For a recent Chamber partnership, here’s a good example of planning a party to invite people to: for our Olde Fashioned Christmas weekend, I am working with a local library volunteer and the Chamber to do an awareness campaign called Storefront Stories – basically, families sign up to “read in windows” in businesses up and down our quaint Main Street during the Olde Fashioned Christmas weekend. This is a REALLY good excuse to call up the Chamber and say, hey, we have this idea, can you help us promote it? They alerted their email lists, Facebook group, etc. and we have the partners we need to make this program happen.

For libraries that say “this is all fine and dandy…but we’re too small and we don’t have the time/staff to do outreach” (which I hear all the time!) how does a small library hire/re-organize or find someone on staff to do outreach?

Yes – this sort of happened at “my” library before I got here – when I was hired, they were looking for someone who would mostly work on programming and outreach. I would say, if you’re hiring someone to do it, put it in the job description/posting and ask people about their experience with outreach, and for tangible examples they can point to. If they’ll be the only person doing the job, you want someone who can hit the ground running.
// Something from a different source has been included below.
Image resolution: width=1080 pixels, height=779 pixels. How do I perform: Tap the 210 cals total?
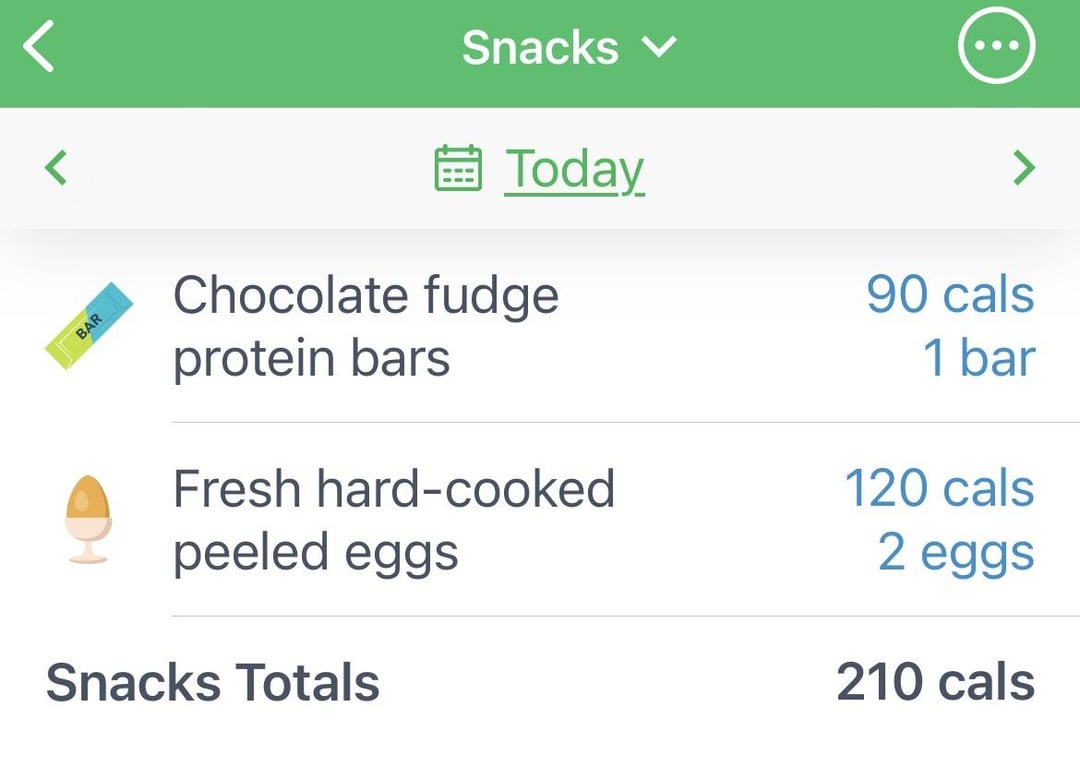click(x=935, y=682)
至于内部重组推移,我会说,最重要的是要从小做起 - 我用的是“试点”宽松在这里!从监管的角度来看,我不知道怎么劝你,当涉及到重组,因为我没有与太多的经验。无论重组你做什么,最终让工作人员开始非常小,工作的出路 - 说不定您一起谈论一个潜在的社区合作伙伴的候选人(日托,说),让他们对这项工作得到到位的事情,而不必担心我们镇里的其他四个日托接触。一旦“试点”期间完成,希望与地方合作,那么它更容易评估和接触其他潜在的合作伙伴。

安迪在我们谈话的末尾提到,我更谈了一个一对一的基础上对我的做法社区推广的方式上完全开放。我想从你们学习呢!你可以跟我在Twitter上连接@ LauraDM08orsend me an emailany time at I look forward to talking with you!

Among different strategies, another item discussed was how分析点播can help the cause. This new, affordable data solution helps libraries of all sizes quickly and easily learn more about their users and communities.

[警告信息]Laura Damon-Moore

About the Author

Laura在公共和学术图书馆曾在威斯康星州,是目前的助理主任金宝搏彩票热切免费公共图书馆在Evansville,WI。劳拉是ALA的美国图书馆的21世纪委员会的成员,并服务于教育者咨询小组长丝游戏。她的图书馆利益包括编程,特别是对儿童和年轻人;社区外展和参与;与开发和支持的强大的图书馆+艺术合作伙伴和项目。劳拉的其他利益包括瑜伽,阅读,电影,NPR和艺术创作。